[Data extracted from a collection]
--------------------------------------------------

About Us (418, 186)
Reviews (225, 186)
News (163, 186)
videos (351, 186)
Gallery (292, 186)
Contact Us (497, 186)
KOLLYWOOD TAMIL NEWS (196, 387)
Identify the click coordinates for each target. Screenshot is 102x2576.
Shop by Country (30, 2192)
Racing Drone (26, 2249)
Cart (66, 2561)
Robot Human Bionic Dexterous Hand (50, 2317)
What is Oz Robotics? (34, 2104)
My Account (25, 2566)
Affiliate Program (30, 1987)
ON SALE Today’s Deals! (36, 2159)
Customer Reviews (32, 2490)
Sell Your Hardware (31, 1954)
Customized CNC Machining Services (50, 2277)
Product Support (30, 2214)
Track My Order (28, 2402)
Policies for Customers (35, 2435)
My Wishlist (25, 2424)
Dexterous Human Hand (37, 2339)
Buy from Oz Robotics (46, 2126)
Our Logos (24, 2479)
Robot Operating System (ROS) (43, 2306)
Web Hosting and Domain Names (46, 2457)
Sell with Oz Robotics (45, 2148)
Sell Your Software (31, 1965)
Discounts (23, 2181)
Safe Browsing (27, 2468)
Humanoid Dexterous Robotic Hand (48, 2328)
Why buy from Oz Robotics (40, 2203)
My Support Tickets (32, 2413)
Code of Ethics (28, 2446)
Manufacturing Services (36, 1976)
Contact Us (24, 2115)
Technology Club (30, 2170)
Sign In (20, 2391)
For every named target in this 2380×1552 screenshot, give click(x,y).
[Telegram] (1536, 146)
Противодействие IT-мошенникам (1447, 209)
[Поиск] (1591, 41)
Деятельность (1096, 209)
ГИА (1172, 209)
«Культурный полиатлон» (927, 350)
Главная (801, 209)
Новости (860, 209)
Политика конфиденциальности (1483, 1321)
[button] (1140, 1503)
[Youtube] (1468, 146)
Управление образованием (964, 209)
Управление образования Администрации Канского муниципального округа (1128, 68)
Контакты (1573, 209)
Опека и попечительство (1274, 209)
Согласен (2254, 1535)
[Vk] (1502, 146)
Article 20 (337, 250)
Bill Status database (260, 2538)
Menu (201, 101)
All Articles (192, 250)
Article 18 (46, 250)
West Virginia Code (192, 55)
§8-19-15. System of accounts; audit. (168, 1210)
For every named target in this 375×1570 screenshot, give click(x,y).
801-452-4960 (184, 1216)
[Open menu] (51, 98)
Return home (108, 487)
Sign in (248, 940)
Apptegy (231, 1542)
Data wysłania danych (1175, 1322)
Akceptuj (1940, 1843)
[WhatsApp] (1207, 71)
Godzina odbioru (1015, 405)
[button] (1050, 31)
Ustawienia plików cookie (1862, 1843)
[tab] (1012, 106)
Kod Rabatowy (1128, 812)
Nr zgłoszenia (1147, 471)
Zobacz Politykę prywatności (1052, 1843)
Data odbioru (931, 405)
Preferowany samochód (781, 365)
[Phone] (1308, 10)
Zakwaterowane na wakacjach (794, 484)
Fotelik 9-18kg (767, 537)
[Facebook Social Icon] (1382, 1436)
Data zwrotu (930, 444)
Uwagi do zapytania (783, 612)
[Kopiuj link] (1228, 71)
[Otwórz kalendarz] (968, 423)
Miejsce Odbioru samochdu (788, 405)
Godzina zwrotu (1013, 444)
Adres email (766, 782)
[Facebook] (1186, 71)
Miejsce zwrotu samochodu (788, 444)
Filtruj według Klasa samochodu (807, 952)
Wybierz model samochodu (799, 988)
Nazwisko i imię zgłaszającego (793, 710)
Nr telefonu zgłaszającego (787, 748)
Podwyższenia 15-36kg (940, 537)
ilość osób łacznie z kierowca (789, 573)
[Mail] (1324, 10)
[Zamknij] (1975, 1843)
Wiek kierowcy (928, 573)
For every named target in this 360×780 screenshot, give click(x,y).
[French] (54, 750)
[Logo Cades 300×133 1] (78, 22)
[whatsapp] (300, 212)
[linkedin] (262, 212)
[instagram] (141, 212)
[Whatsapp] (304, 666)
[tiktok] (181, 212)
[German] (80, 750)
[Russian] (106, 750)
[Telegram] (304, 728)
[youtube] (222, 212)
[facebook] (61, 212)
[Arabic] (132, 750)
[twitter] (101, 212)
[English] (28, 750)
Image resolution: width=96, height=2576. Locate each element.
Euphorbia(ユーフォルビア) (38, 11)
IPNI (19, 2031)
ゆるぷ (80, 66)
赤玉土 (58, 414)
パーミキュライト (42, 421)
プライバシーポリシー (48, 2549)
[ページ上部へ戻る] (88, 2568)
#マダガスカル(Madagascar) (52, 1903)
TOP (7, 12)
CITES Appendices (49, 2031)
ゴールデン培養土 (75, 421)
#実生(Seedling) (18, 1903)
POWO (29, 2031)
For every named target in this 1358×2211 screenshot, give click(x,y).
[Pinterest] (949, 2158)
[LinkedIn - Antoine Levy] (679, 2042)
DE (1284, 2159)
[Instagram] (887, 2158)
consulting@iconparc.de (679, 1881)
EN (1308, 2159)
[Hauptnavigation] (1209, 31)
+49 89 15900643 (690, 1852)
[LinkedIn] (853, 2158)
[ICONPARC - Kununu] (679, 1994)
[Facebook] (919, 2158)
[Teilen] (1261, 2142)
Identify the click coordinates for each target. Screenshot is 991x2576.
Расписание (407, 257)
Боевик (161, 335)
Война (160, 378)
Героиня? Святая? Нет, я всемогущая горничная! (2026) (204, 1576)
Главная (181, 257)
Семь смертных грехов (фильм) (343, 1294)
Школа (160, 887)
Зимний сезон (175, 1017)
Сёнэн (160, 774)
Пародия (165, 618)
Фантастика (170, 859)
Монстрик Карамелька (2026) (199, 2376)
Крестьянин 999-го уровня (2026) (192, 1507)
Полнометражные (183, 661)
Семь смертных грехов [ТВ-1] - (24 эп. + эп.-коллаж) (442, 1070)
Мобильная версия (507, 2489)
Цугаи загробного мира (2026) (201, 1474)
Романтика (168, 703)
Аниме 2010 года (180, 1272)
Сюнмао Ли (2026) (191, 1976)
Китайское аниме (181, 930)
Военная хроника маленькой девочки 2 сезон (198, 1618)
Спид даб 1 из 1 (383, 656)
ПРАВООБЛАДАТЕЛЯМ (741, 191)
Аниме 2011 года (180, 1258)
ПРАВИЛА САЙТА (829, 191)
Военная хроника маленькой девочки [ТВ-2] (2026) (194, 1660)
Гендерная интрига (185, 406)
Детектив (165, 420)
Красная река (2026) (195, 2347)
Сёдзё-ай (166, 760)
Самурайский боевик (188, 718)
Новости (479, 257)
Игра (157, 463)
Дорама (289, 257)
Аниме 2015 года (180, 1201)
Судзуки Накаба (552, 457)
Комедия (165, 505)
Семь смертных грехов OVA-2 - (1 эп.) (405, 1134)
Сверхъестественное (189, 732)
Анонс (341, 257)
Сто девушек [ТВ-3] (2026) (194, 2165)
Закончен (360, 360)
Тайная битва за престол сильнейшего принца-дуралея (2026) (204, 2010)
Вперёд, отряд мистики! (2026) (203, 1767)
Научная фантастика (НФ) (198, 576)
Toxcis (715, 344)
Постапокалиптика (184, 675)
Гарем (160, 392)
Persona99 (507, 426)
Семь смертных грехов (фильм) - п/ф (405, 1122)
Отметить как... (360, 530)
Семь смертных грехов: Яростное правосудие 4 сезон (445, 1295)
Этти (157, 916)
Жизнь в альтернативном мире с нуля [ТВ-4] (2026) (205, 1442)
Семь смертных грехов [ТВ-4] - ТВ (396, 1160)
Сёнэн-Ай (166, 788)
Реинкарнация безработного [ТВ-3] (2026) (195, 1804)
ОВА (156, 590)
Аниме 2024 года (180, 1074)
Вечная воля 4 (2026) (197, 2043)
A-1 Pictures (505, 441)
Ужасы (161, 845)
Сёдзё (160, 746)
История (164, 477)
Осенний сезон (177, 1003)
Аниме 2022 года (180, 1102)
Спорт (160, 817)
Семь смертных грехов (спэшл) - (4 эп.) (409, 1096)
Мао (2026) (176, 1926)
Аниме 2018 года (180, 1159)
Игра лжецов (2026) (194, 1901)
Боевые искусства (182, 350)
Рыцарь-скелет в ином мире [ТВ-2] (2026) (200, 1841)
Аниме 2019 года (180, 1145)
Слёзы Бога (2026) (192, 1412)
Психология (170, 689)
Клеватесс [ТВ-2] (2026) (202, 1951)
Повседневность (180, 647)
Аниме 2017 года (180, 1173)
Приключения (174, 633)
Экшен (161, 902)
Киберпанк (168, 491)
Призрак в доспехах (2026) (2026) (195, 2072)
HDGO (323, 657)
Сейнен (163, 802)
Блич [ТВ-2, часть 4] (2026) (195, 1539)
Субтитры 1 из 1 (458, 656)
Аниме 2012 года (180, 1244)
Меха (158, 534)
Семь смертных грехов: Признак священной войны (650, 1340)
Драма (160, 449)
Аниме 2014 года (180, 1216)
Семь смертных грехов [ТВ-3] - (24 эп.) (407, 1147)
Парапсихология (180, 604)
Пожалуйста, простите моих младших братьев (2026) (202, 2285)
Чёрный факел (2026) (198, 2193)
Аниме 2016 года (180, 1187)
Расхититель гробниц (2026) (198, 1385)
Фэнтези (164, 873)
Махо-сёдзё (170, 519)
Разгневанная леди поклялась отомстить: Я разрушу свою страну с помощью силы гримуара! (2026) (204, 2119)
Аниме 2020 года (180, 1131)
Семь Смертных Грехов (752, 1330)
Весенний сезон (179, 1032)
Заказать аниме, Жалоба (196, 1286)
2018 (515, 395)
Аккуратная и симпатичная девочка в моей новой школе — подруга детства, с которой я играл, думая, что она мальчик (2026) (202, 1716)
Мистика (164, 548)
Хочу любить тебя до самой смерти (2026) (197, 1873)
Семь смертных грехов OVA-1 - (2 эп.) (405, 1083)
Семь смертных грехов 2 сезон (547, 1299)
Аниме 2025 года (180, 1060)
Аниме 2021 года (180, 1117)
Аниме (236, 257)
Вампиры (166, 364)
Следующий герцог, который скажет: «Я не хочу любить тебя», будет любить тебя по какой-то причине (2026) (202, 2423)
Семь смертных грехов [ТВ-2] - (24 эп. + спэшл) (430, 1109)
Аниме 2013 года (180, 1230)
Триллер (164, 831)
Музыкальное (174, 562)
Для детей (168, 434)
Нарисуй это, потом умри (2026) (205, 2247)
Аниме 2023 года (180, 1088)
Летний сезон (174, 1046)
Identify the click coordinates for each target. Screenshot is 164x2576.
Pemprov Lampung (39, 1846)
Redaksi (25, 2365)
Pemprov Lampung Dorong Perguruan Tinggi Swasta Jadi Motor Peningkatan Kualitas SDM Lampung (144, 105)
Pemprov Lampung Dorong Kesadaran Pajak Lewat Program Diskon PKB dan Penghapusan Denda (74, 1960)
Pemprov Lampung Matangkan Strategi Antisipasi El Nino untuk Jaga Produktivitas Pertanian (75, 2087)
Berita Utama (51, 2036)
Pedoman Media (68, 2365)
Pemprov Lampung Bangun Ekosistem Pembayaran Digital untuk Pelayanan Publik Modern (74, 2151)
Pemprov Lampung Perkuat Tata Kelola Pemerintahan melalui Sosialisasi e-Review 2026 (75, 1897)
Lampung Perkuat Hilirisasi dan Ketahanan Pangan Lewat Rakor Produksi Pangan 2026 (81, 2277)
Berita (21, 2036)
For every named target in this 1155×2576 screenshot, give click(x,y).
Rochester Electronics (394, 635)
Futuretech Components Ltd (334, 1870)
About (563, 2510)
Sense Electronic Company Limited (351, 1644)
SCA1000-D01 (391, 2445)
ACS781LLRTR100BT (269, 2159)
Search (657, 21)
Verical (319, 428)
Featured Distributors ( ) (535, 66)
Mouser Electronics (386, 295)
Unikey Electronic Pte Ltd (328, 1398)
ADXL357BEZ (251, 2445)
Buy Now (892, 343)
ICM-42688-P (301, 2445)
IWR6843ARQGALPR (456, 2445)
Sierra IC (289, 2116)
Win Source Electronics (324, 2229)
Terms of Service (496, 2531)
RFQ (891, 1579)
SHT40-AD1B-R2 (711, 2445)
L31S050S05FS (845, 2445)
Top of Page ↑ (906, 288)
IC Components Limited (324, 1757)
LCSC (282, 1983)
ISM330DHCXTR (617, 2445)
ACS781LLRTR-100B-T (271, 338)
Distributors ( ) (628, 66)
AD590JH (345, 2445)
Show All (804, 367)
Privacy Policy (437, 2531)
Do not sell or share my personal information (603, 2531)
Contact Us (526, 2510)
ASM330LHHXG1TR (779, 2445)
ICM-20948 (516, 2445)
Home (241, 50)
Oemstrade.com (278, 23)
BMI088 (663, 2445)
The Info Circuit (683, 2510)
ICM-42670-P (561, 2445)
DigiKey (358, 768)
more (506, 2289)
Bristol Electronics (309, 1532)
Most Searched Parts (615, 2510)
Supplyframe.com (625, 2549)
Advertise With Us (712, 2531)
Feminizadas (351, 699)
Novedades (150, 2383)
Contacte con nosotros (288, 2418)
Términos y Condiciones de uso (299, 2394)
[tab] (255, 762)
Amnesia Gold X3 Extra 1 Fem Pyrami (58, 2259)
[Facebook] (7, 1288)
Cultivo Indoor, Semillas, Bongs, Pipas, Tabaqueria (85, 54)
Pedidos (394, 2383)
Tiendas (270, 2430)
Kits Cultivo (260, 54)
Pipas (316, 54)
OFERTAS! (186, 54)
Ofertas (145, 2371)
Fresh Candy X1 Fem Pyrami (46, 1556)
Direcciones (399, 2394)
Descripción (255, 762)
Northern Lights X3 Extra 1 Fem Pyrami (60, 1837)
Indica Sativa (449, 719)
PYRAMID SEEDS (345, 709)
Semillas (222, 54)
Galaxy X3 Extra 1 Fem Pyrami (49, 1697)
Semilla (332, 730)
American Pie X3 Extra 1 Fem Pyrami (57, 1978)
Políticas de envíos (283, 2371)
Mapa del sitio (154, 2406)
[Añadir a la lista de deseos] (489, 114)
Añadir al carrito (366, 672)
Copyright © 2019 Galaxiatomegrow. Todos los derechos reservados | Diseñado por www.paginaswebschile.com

--------------------------------------------------

EXERCISE BRIEF –
In the entries above, the lines from the one bearing "Zobacz Politykę prywatności (1052, 1843)" up to and including the one bearing "ilość osób łacznie z kierowca (789, 573)" should be transcribed exactly; no other line is wanted.

PROBLEM SOLUTION –
Zobacz Politykę prywatności (1052, 1843)
Data odbioru (931, 405)
Preferowany samochód (781, 365)
[Phone] (1308, 10)
Zakwaterowane na wakacjach (794, 484)
Fotelik 9-18kg (767, 537)
[Facebook Social Icon] (1382, 1436)
Data zwrotu (930, 444)
Uwagi do zapytania (783, 612)
[Kopiuj link] (1228, 71)
[Otwórz kalendarz] (968, 423)
Miejsce Odbioru samochdu (788, 405)
Godzina zwrotu (1013, 444)
Adres email (766, 782)
[Facebook] (1186, 71)
Miejsce zwrotu samochodu (788, 444)
Filtruj według Klasa samochodu (807, 952)
Wybierz model samochodu (799, 988)
Nazwisko i imię zgłaszającego (793, 710)
Nr telefonu zgłaszającego (787, 748)
Podwyższenia 15-36kg (940, 537)
ilość osób łacznie z kierowca (789, 573)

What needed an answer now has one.